Diarmaid Ferriter: Schools system is blatantly sectarian
Admissions policies are another ‘dark stain’ and an affront to the ideals of the Republic
Former taoiseach Jack Lynch (right), with David Andrews (centre) and Sean Barrett at the official opening of the first multi-denominational school, Dalkey school Project National School, in 1984. Photograph: Matt Kavanagh/The Irish Times
Are the snakes coming back? That was the question posed in 1976 by a nasty, sectarian and anonymous pamphlet circulated in response to the Dalkey School Project (DSP) in Dublin, which culminated in the school opening its doors to its first 100 pupils in September 1978.
It was a landmark development in Irish education history, as it became the first multidenominational national school recognised by the Department of Education since 1922, with the exception of those for some specialneeds children.
Fianna Fáil’s John Wilson supported the DSP’s campaign in opposition and, as minister for education in 1978, he sanctioned the opening of the school, backed by taoiseach Jack Lynch.
A triumph over prejudice
Various behind-the-scenes moves had been made to stymie and undermine the DSP, which were accompanied by strident public rhetoric.
Fine Gael’s Oliver J Flanagan, a defiant conservative, suggested Burke “had done more than any other man in the history of our country to prevent the establishment of a godless society in our schools” and he lambasted the pressure groups trying to “drive God out of education”.
At the time of the opening of the school, Magill magazine suggested it “represents a triumph over prejudice, intolerance and polite stone- walling on the part of the coalition government lasting four years”.

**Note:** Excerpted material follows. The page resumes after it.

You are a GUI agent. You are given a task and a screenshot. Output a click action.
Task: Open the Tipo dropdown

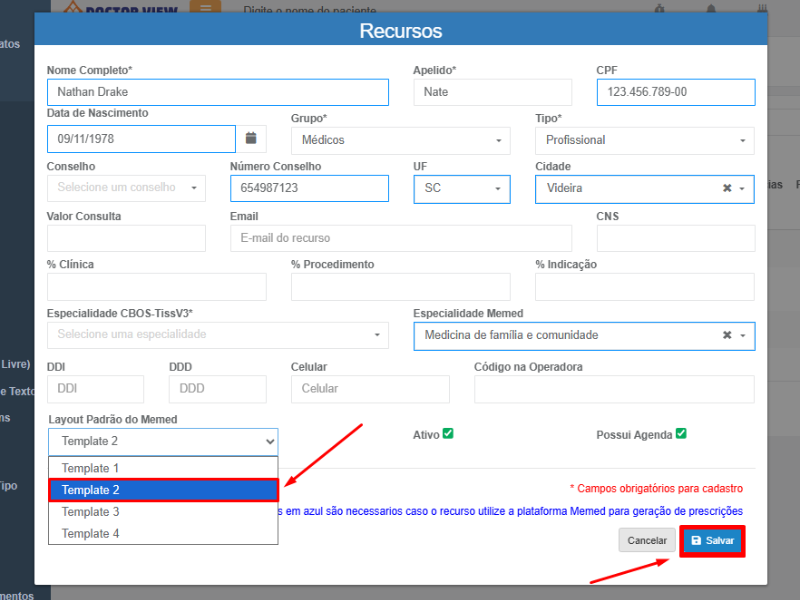pos(644,141)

The DSP initiative had, in the words of its chairman, “unlocked the system”. As Labour Party TD Barry Desmond saw it, taoiseach Liam Cosgrave “and several of his fellow Fine Gael ministers had hoped that the project would fade away”.
But the extent of the challenge involved in unlocking the system was indicated by a parliamentary question asked by Labour Party TD John Horgan a month after the school’s opening.
He asked the minister for education for “the identity of each person or group of persons recognised by him as the patron of a national school; and, in the case of each such person or group of persons, the number of national schools of which each is patron”.
The list given indicated that the Catholic archbishop of Dublin, Dr Dermot Ryan, was patron of 541 schools; between them, the Catholic bishops of Ireland were patrons of just under 3,300 national schools.
It is astonishing that so little has changed in the meantime in relation to patronage. There are still roughly 3,300 primary schools in the State and 90 per cent of them are under Catholic patronage.
What has changed in very recent times is the extent to which this level of control and, by extension, discrimination against non-Catholic pupils, is coming under the spotlight.
What we have, nearly 100 years after the declaration of the Irish republic, and more than 180 years after the inauguration of the national school system, is neither republican nor national: it is blatantly sectarian.
A fifth of Irish Catholic schools are oversubscribed and more and more stories are coming in to the public domain about children being excluded from schools on the basis of religion.
Some parents have been forced to resort to the humiliating practice of baptising their children against their wishes, such is the stranglehold that exists, bolstered by the Equal Status Act 2000, which permits schools to discriminate in their admissions policy on the basis of religion.
This Act exists alongside article 44.2 of the Constitution: “The State shall not impose any disabilities or make any discrimination on the ground of religious profession, belief or status.”
The current draft Bill on admission to schools does not resolve or challenge this contradiction.
Last week, 190 Educate Together teachers held their first conference in Dublin, while next month a new group is to be launched, under the title Education Equality, which asserts, entirely reasonably: “Equal respect for children and for the beliefs of their parents requires equal access to schools regardless of religion.”
In 1966, minster for education Donogh O’Malley announced the introduction of free secondary education on the grounds that its absence was “a dark stain on the national conscience”.
It was significant he did so in the year that marked the Easter Rising’s 50th anniversary; the idea that an initiative to give some meaning to the 1916 Proclamation’s promise of equality was necessary was in the political ether.
It would be entirely fitting for an initiative to be undertaken by the State to erase the “dark stain” in relation to primary school admissions for the 100th anniversary of the Rising.
There is no indication the political will exists to do that. The State instead is, ironically, sending a 1916 Proclamation to every primary school in the state.
But this issue is not going away; the snakes are coming back and they are determined to stay.